Back to Synapseml

Quickstart - Your First Models

website/versioned_docs/version-1.0.11/Get Started/Quickstart - Your First Models.md

1.1.32.2 KB
Original Source

Build your first SynapseML models

This tutorial provides a brief introduction to SynapseML. In particular, we use SynapseML to create two different pipelines for sentiment analysis. The first pipeline combines a text featurization stage with LightGBM regression to predict ratings based on review text from a dataset containing book reviews from Amazon.
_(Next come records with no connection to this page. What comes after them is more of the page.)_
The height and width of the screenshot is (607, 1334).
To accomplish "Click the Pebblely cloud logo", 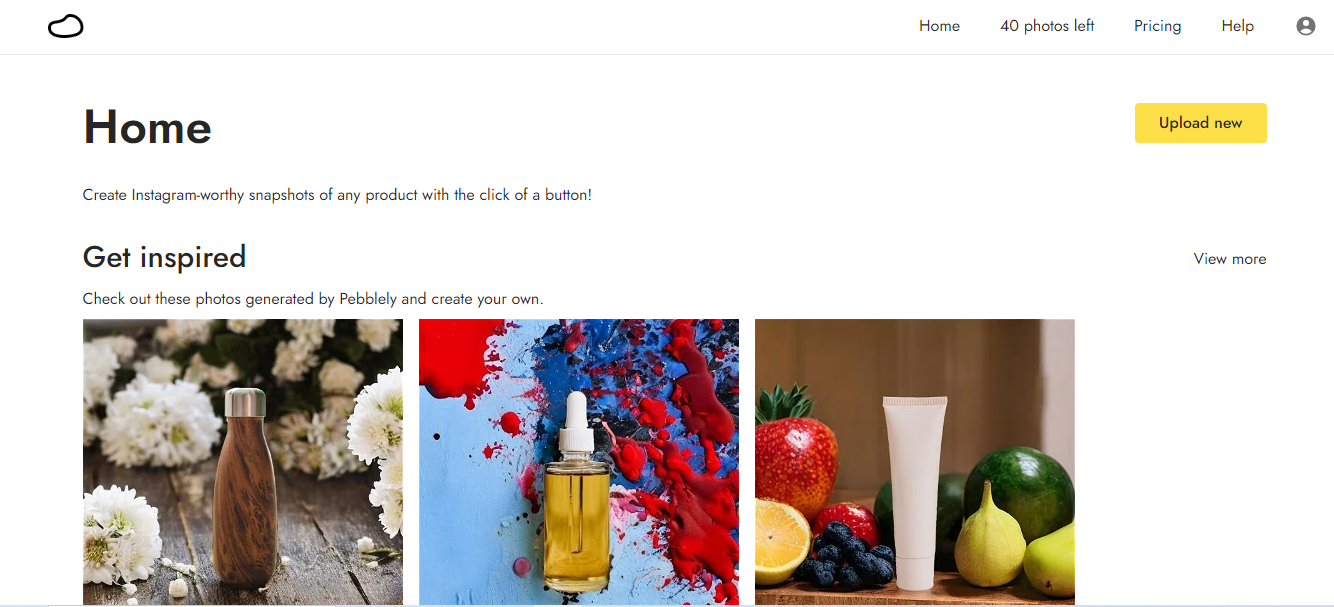I will pyautogui.click(x=66, y=26).
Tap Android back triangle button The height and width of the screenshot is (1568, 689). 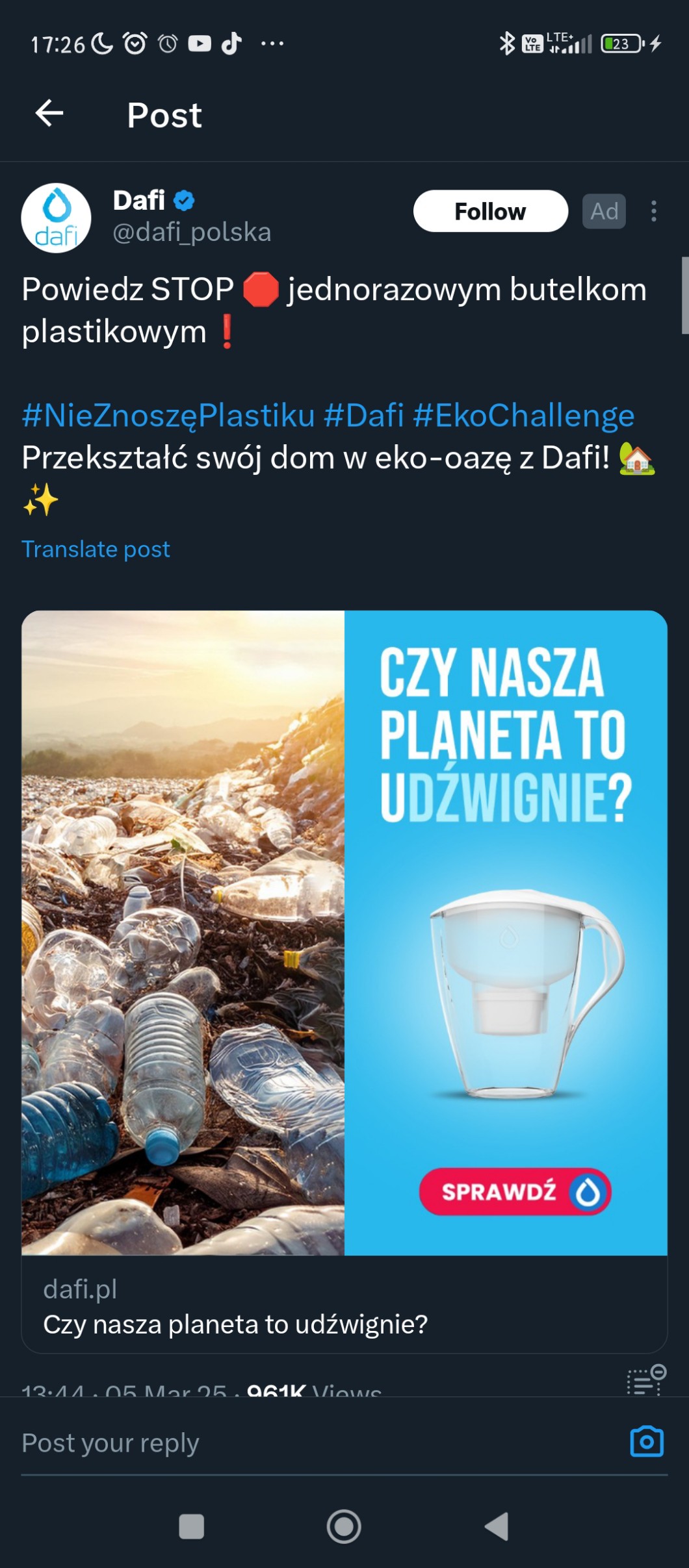[497, 1526]
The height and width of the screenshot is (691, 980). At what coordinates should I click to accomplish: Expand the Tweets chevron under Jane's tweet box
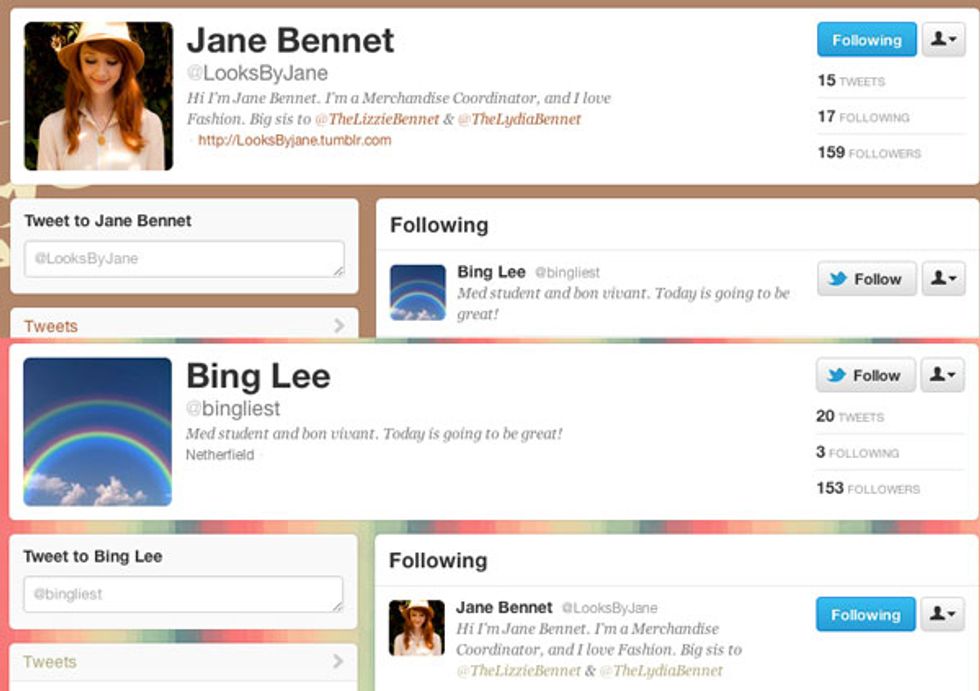click(339, 326)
The second pipeline shows how to use prebuilt models through the Azure AI Services to solve this problem without training data.

Load a dataset

Load your dataset and split it into train and test sets.

python
train, test = (
    spark.read.parquet(
        "wasbs://[email protected]/BookReviewsFromAmazon10K.parquet"
    )
    .limit(1000)
    .cache()
    .randomSplit([0.8, 0.2])
)

display(train)

Create the training pipeline

Create a pipeline that featurizes data using TextFeaturizer from the synapse.ml.featurize.text library and derives a rating using the LightGBMRegressor function.

python
from pyspark.ml import Pipeline
from synapse.ml.featurize.text import TextFeaturizer
from synapse.ml.lightgbm import LightGBMRegressor

model = Pipeline(
    stages=[
        TextFeaturizer(inputCol="text", outputCol="features"),
        LightGBMRegressor(featuresCol="features", labelCol="rating"),
    ]
).fit(train)

Predict the output of the test data

Call the transform function on the model to predict and display the output of the test data as a dataframe.

python
display(model.transform(test))

Use Azure AI services to transform data in one step

Alternatively, for these kinds of tasks that have a prebuilt solution, you can use SynapseML's integration with Azure AI services to transform your data in one step.

python
from synapse.ml.services.language import AnalyzeText
from synapse.ml.core.platform import find_secret

model = AnalyzeText(
    textCol="text",
    outputCol="sentiment",
    kind="SentimentAnalysis",
    subscriptionKey=find_secret(
        secret_name="ai-services-api-key", keyvault="mmlspark-build-keys"
    ),  # Replace the call to find_secret with your key as a python string.
).setLocation("eastus")

display(model.transform(test))